_EXTRACTED ENTRIES_
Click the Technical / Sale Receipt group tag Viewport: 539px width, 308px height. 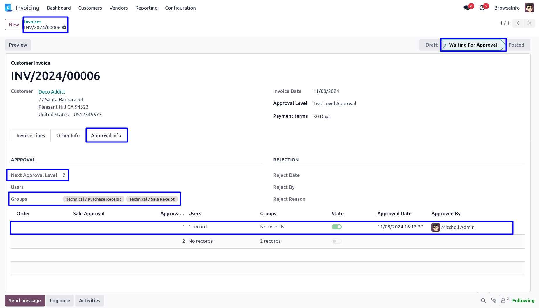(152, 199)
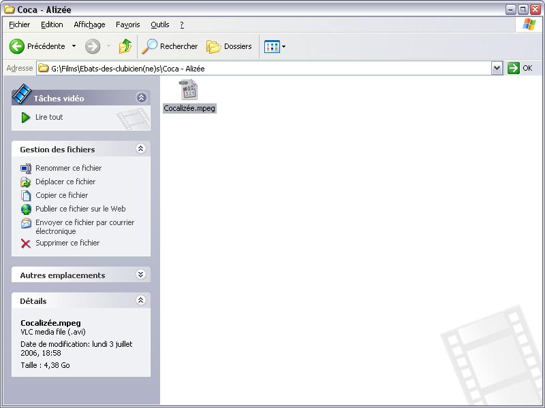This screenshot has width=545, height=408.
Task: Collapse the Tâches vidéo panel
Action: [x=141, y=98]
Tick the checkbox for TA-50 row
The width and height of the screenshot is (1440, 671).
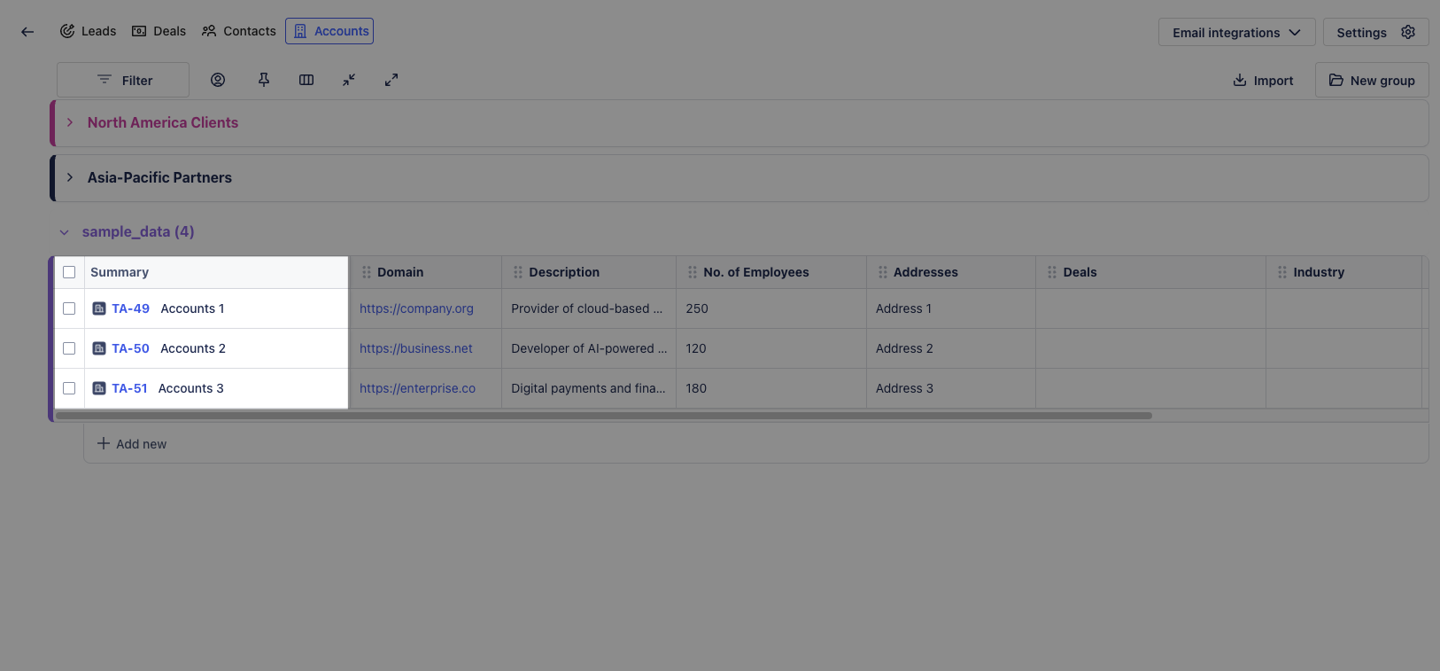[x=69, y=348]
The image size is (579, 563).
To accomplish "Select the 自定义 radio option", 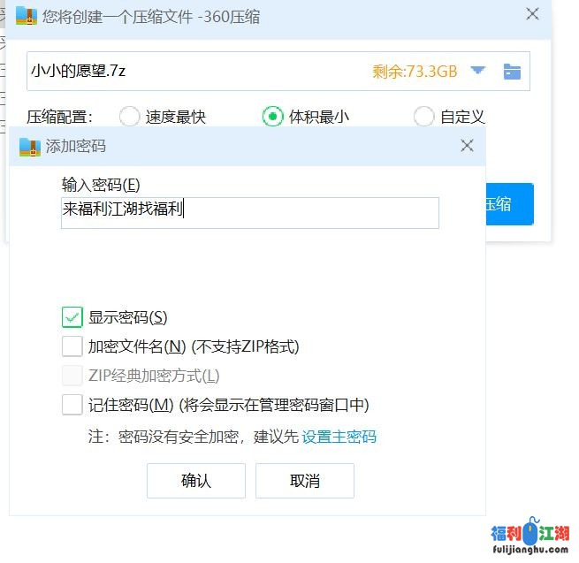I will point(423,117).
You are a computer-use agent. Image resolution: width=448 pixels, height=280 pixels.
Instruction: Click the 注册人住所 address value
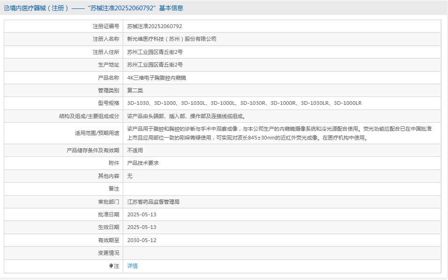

_WORK REQUIRED_
Begin with the line holding "You are a computer-use" and end with the last line of the listing. Reproduce each of those lines exactly, and leave every picture out.

_REPLY_
You are a computer-use agent. Image resolution: width=448 pixels, height=280 pixels.
Instruction: Click the 注册人住所 address value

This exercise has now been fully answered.